CourtNorth Carolina Supreme Court

Appeal from Superior Court, Martin County; Ward, Judge.

Preston Daniel was convicted of murder in the first degree, and he appeals. Affirmed.

The Attorney General, for the State.

WALKER J.

The defendant was indicted for the murder of William Eborn. He was convicted of murder in the first degree, and from the judgment rendered upon the verdict he appealed.

There is but one exception. At the close of the testimony the defendant's counsel requested the court to charge the jury that "there is not sufficient evidence of premeditation and deliberation on the part of the defendant and that upon the evidence the jury is not warranted in convicting the defendant of a graver offense than murder in the second degree." The court refused to give this instruction, and the defendant excepted. The court then charged the jury fully upon the law and the evidence, and explained to them the different degrees of homicide as defined by the statute, but did not in its general charge give the instruction requested by the defendant. It is well settled that, if there was any evidence to support the verdict, the defendant must fail in his contention.

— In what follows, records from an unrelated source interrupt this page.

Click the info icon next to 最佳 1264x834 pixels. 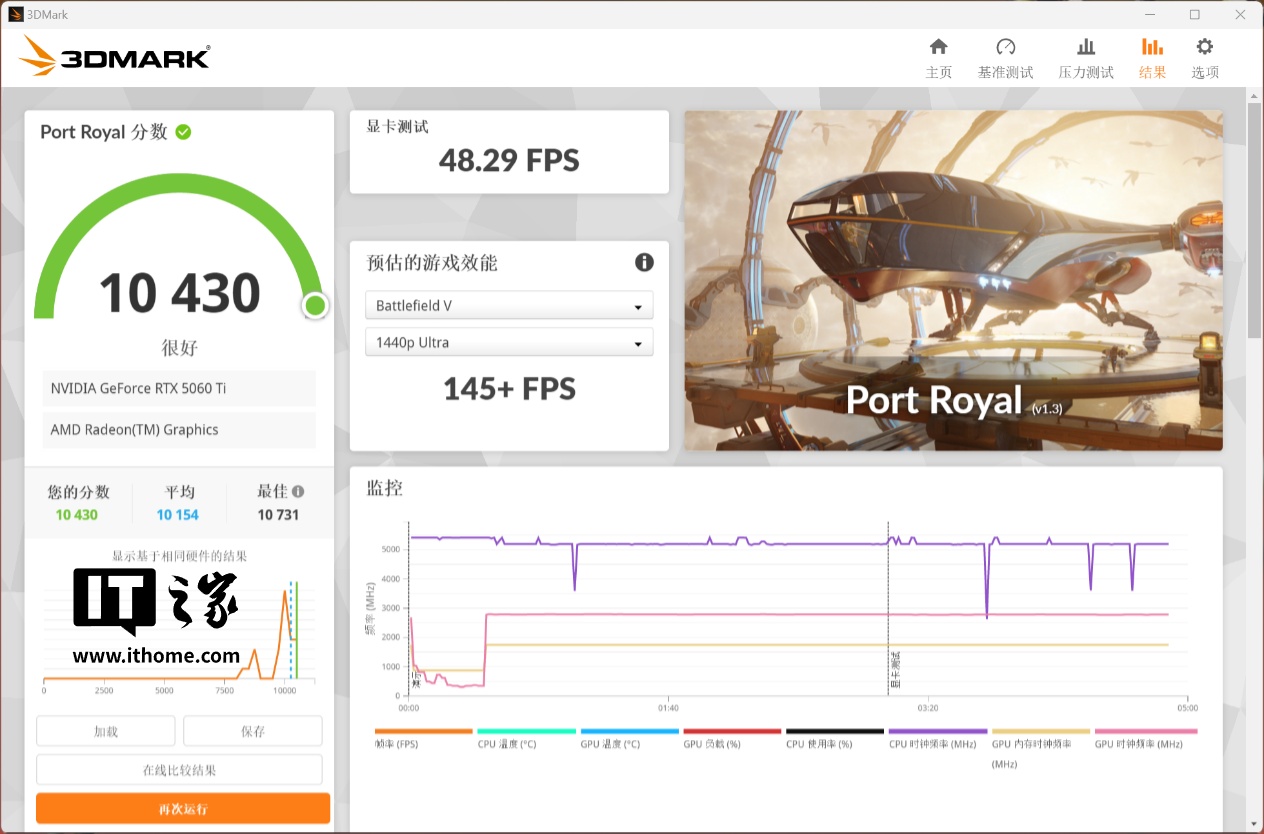click(x=298, y=491)
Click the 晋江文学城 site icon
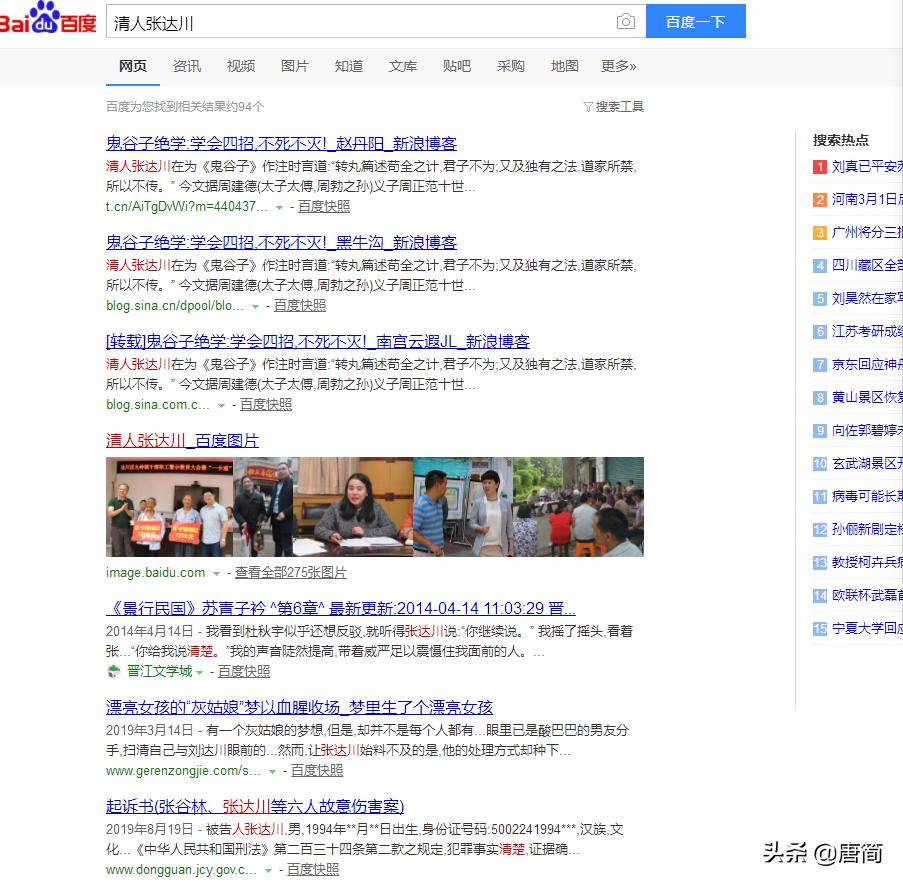Screen dimensions: 903x884 click(113, 671)
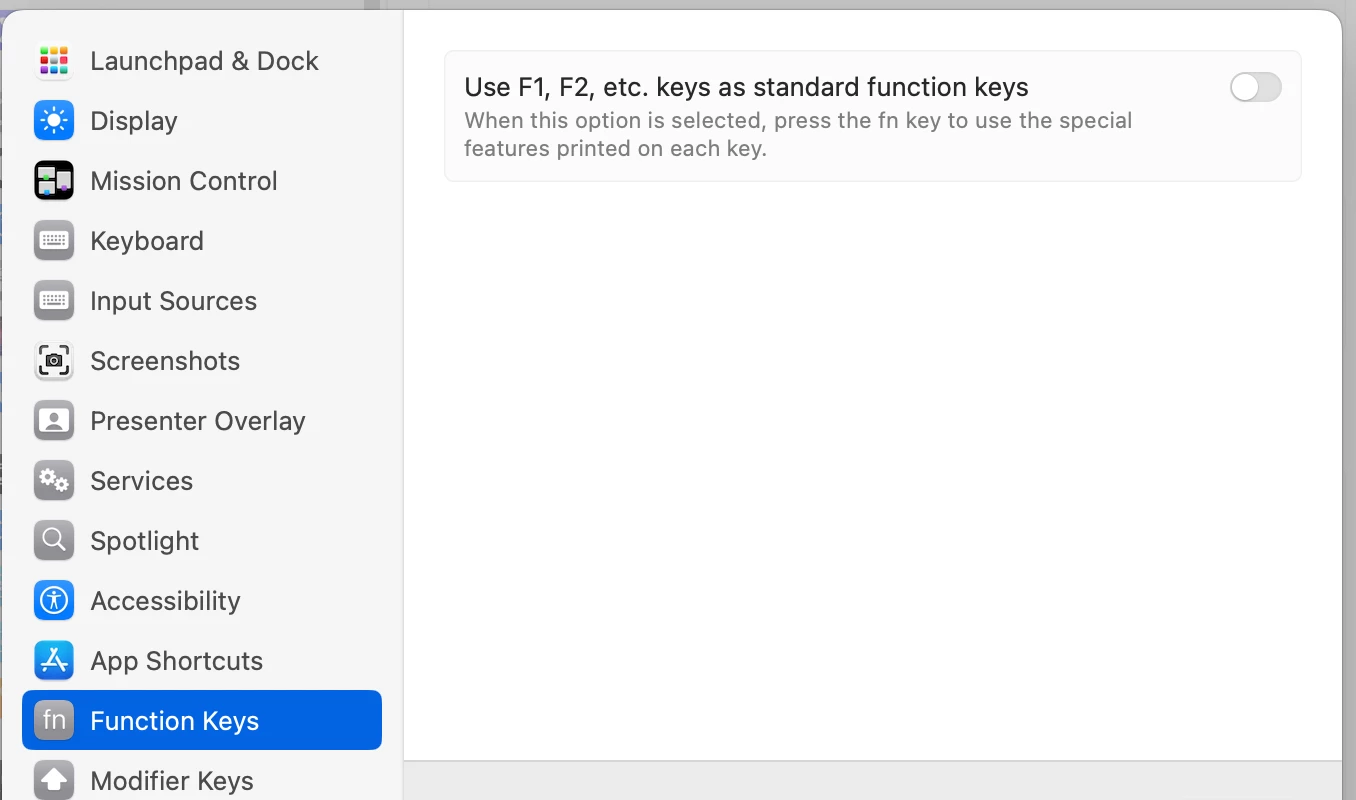
Task: Select Launchpad & Dock shortcuts category
Action: pos(204,61)
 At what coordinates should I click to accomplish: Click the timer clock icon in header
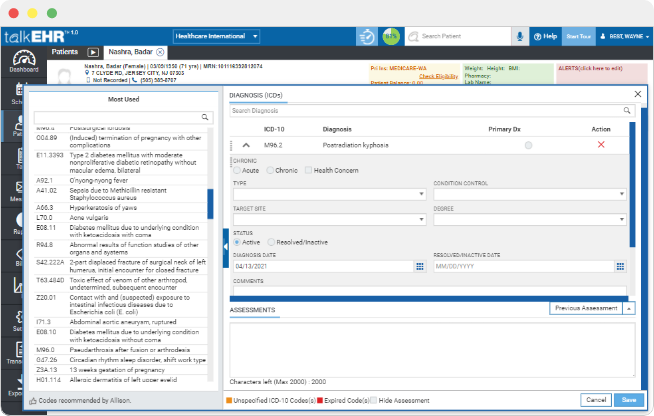[368, 36]
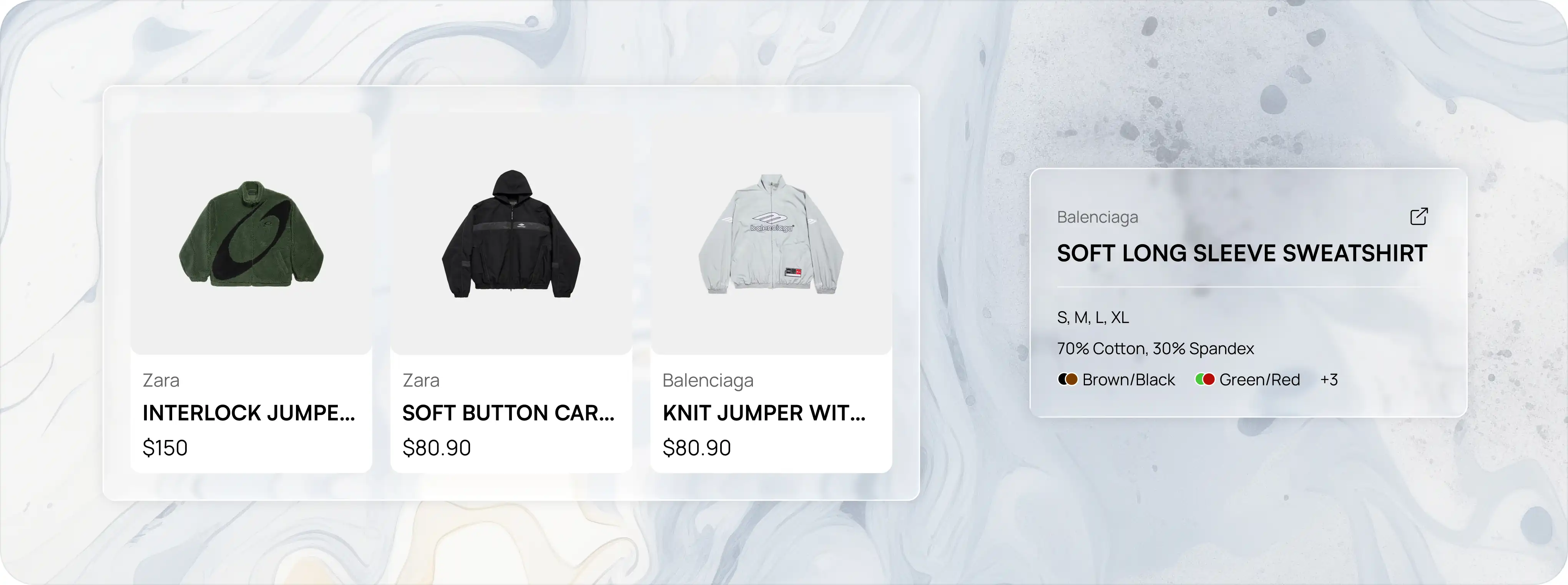1568x585 pixels.
Task: Click the Zara brand on the Interlock card
Action: click(x=161, y=380)
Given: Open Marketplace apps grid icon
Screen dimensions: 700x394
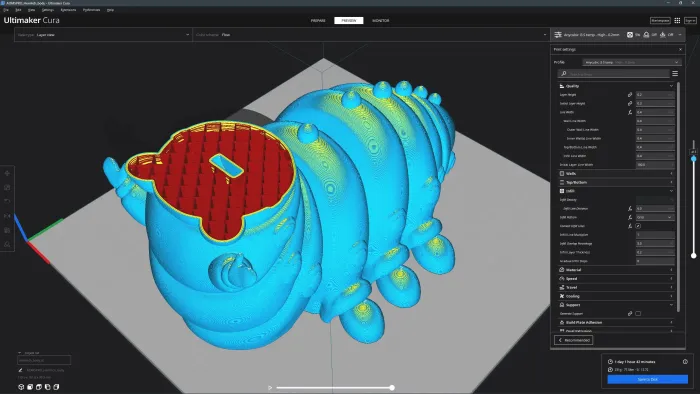Looking at the screenshot, I should click(677, 21).
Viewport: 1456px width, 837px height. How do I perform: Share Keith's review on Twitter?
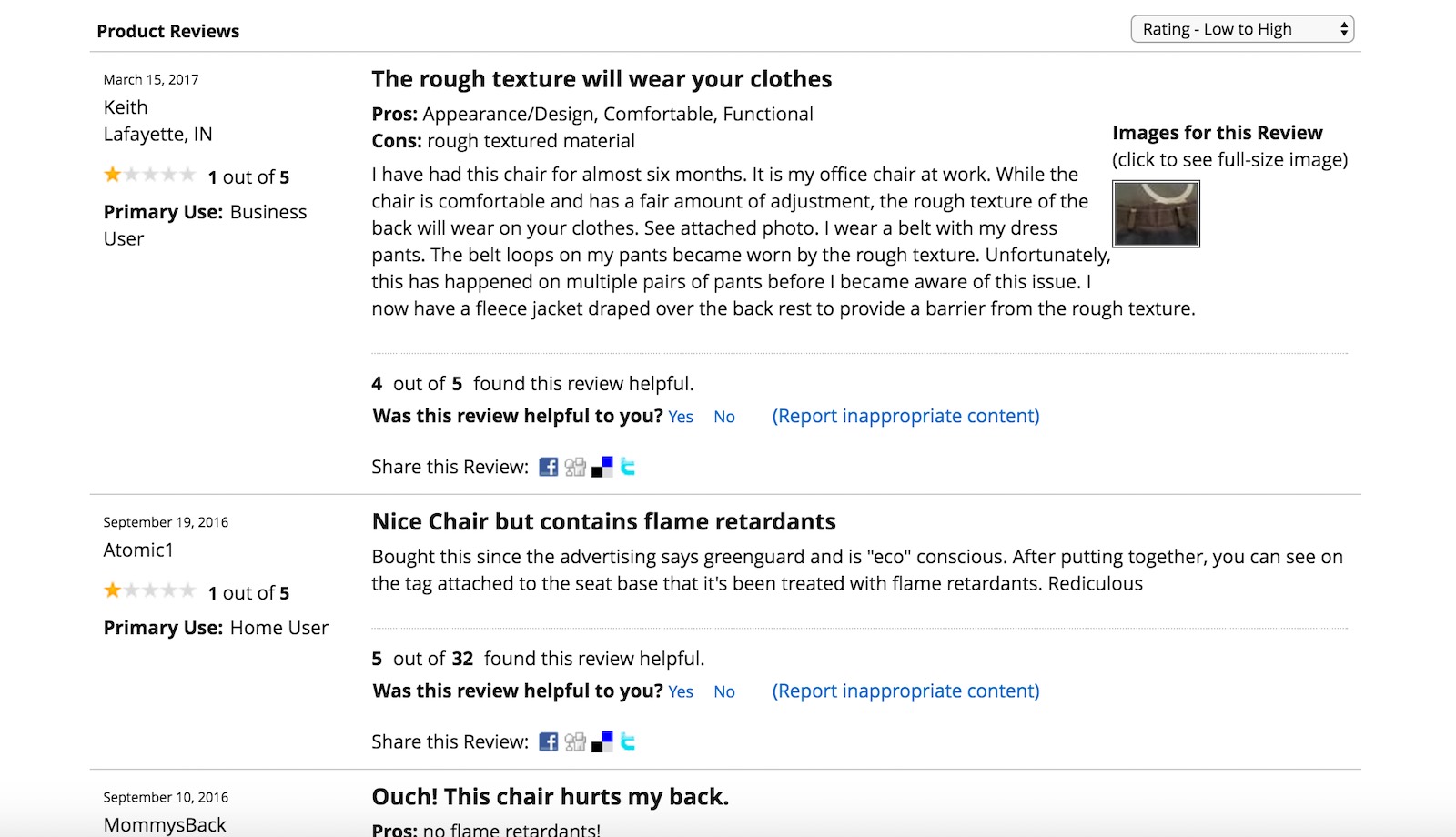pos(628,467)
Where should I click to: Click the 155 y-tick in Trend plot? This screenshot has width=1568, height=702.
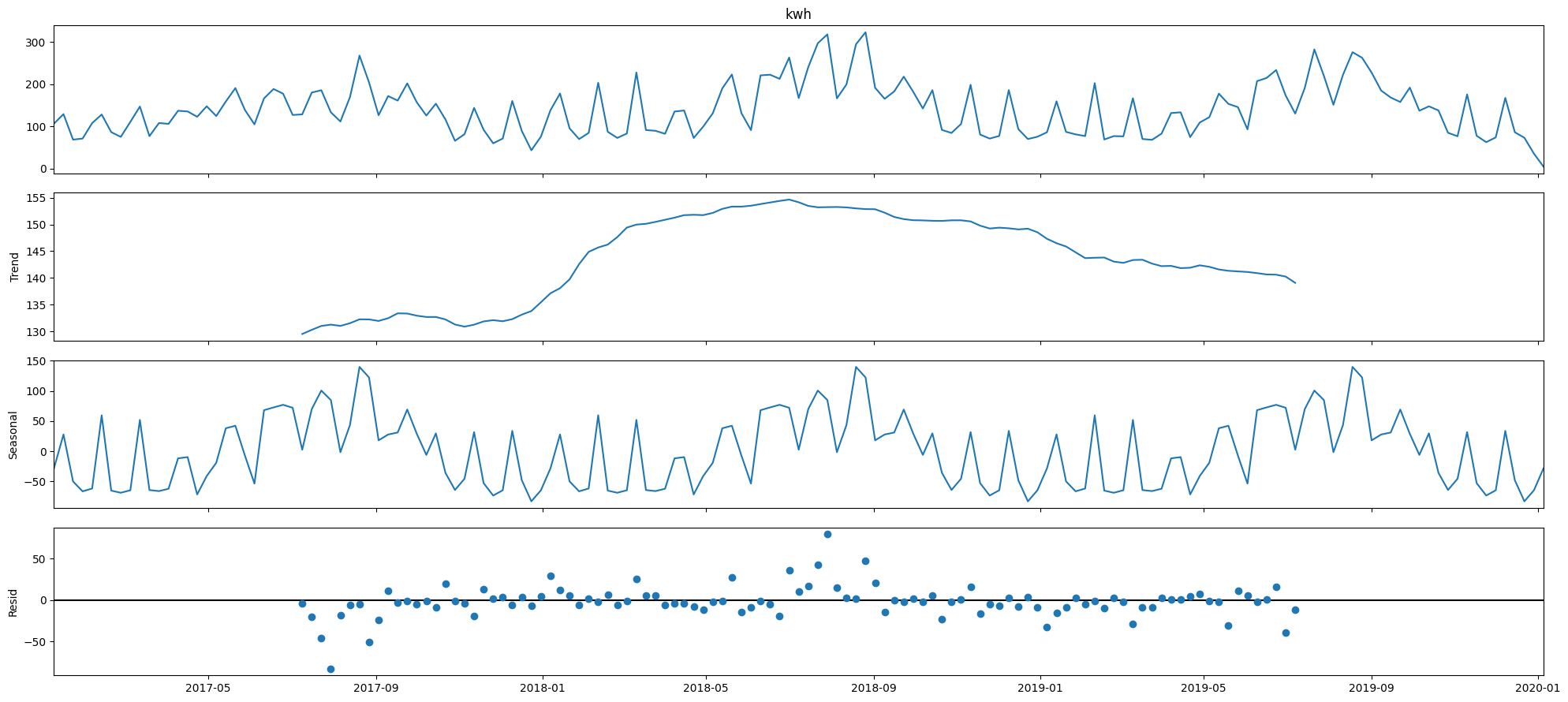point(33,199)
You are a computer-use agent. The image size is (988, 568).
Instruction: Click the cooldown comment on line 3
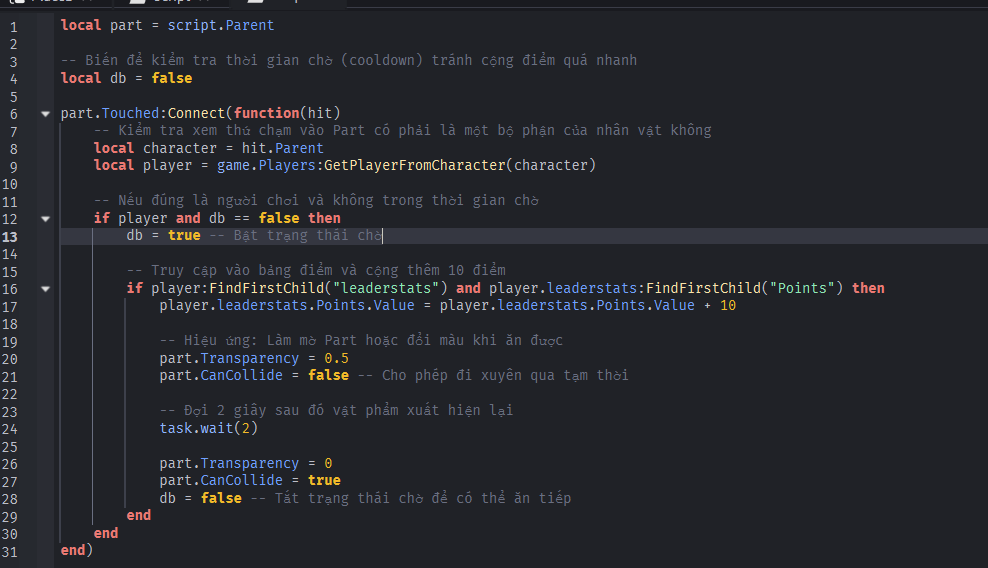[x=348, y=60]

We think there was not only some, but abundant evidence of premeditation and deliberation. To demonstrate this requires us to state the substance of the testimony.

The defendant and the deceased were on an excursion train going to Parmalee. When they arrived at that place, the defendant got off the train and went to a bar for some whisky. When he came back to the car, the deceased was sitting by Gertrude Little, who was escorted by the defendant. The latter then told the deceased that he must not sit by his girl when he was out. The deceased got up and walked over to the other side of the car and sat down, saying, at the time: "This is a diabose crowd." When the defendant heard that remark, he drew his pistol from his left pocket and put it in his right hand, and then ""hollered, 'Look out!' as the deceased turned his head"; the ball striking the latter over the eye. When the defendant shot, he threw his head back twice and then left the car, and sang a song, "I am going where I have never been before." A witness, Almira Little, testified that she saw the defendant with the pistol in his hand, and when he shot Eborn, and that "it was not any time hardly" after she saw him with the pistol before he fired, and that Eborn was not doing anything when the defendant shot. He had the pistol in his hand when she first saw him, and his hand was resting on his knee. There had been no previous quarrel or altercation between the parties. Another witness saw the defendant take his pistol from his left pocket and carry it around his body to his right hand and hold it behind him "or so that the witness could not see it, long enough to shake hands." He then pointed it, and said, "Look out!" and fired at Eborn, who had a cigar in his mouth. This witness also stated that they had not been mad with each other. Gertrude Little testified: "I was on the excursion that day. Prisoner was my company. Just a little before the train got to Parmalee, prisoner came in and sat in front of me. The seat I was in faced his. Eborn had not been sitting with me at all. I looked out of the window."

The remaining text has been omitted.